Just to assure the committee, Health Canada takes drug shortages very seriously. This is a phenomenon that does not just affect Canada; I can certainly assure the committee of that.
Part of it has to do with the structure of the global pharmaceutical industry. There are cases in which there might only be a small handful of active pharmaceutical ingredient suppliers for a particular class of drug, and so you may have a phenomenon whereby a given API that's needed to manufacture a drug is in global shortage. Shortages are an issue. Actually, when we talk to our colleagues in other countries around the world, we find they're grappling with some of the same issues. I want to assure members of that.
The second thing I would say, with regard to EpiPen specifically, is that there have been approvals given to a number of manufacturers to market their products in Canada.
As to the decision of when they enter the market and so on—they obviously they have to set up supply chains to get the products onto shelves—we anticipate having some of the products we approved coming into the market over the next year, which will give Canadians other options.

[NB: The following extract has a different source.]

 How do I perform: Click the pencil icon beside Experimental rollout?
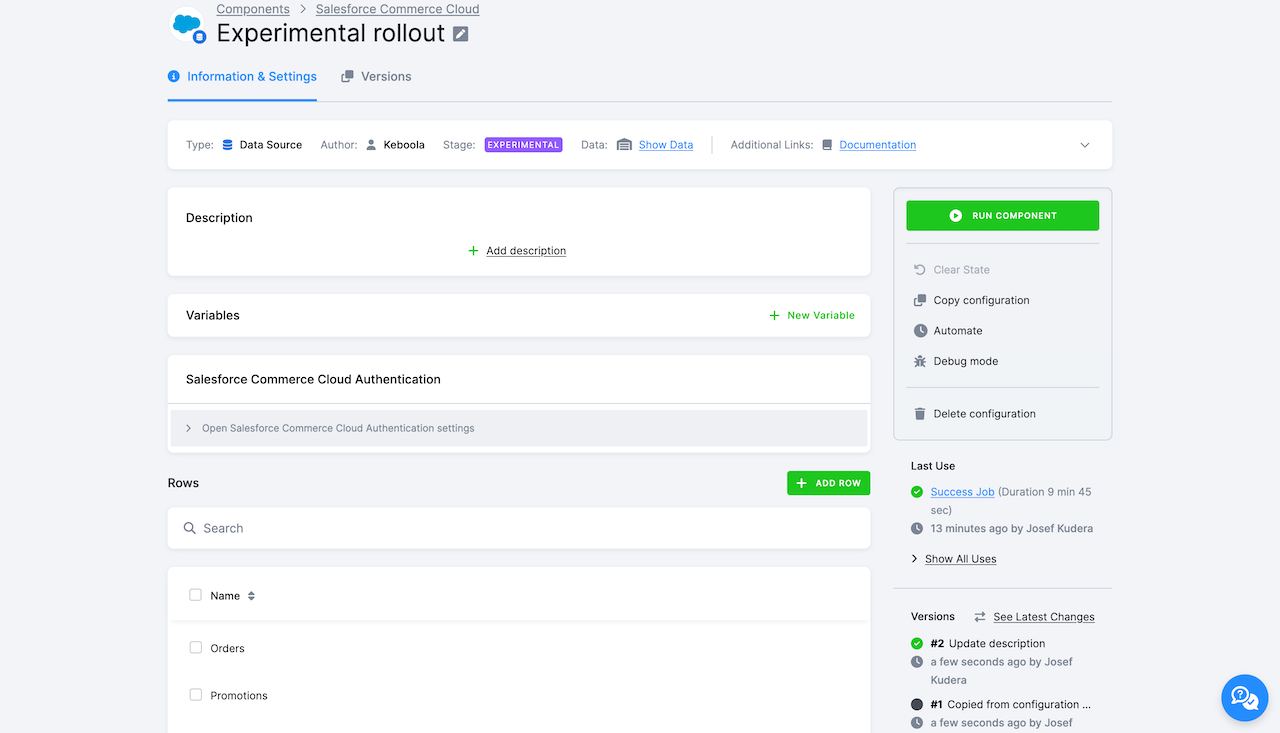(460, 33)
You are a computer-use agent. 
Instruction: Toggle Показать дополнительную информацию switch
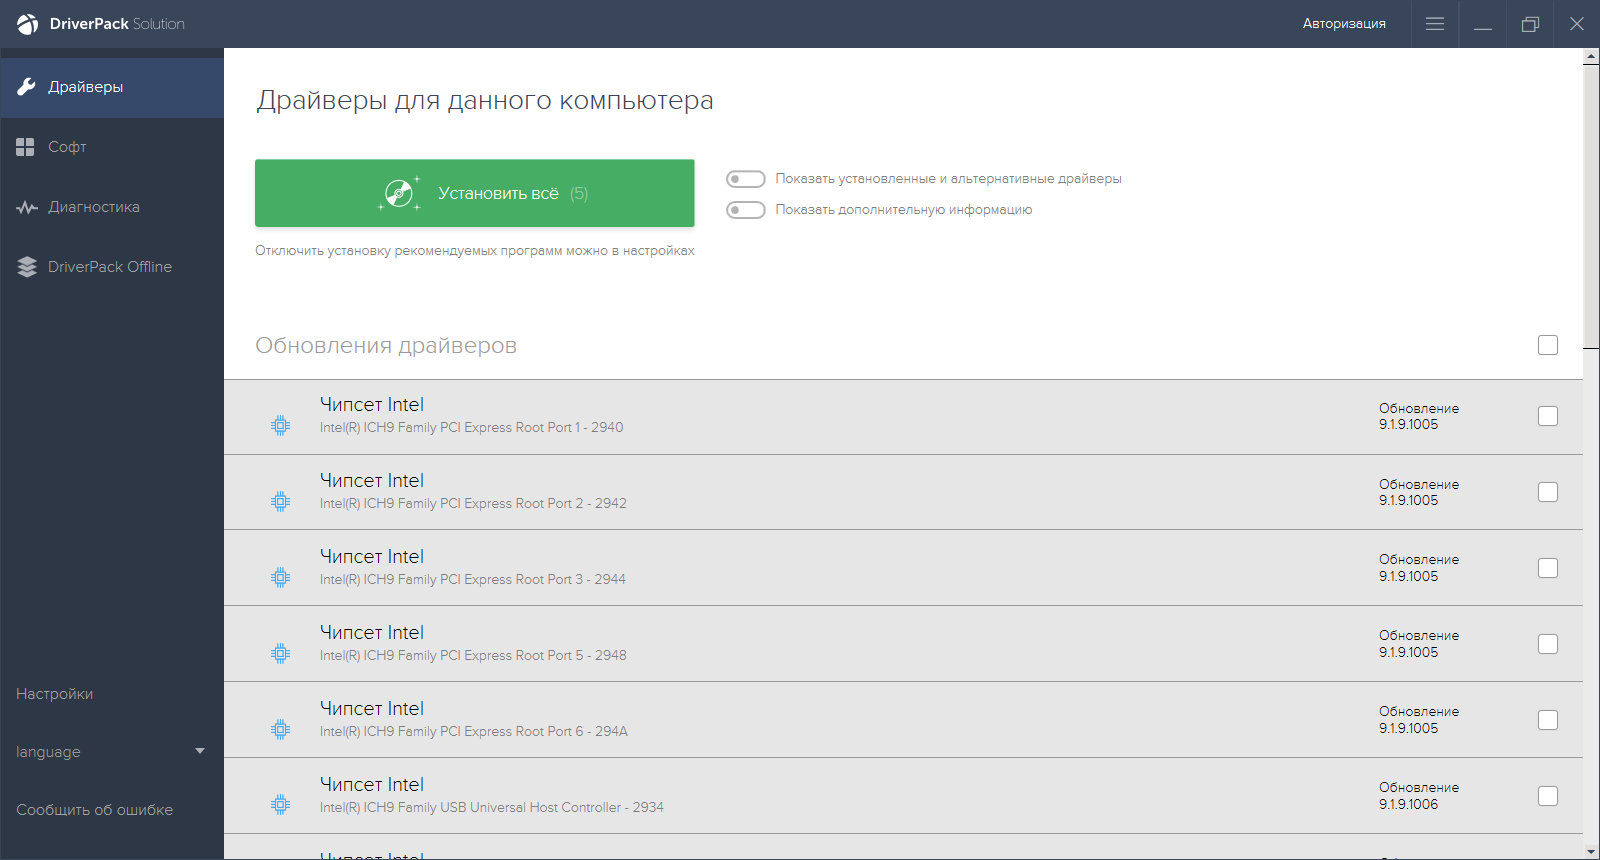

In the case of EpiPen specifically, particularly given the concern around it, we authorized the import from the United States of an equivalent product. We've had bulk shipments of that product coming into the Canadian market to make sure that while the Canadian product is in shortage, people have an option.
We have a committee that works very closely together as a kind of federal-provincial-territorial committee, and when there's a serious drug shortage, we are, frankly, on the phone with our colleagues at the provincial-territorial level constantly to get a sense of where the supply is in Canada and how we can work together to make sure that patients are attended to.
The other thing I would say is that we are also on the phone with our colleagues internationally. In the case of EpiPen, I can assure members that we're talking to colleagues in other major industrial countries with similar regulatory systems to see whether they have supply and whether we can get the supply into Canada. When there's a major drug shortage, we hear about it instantaneously from provinces and we're all over it.
Obviously, though, sometimes there are limits to the ability to get our hands on product, and I appreciate that it's a real concern for Canadians.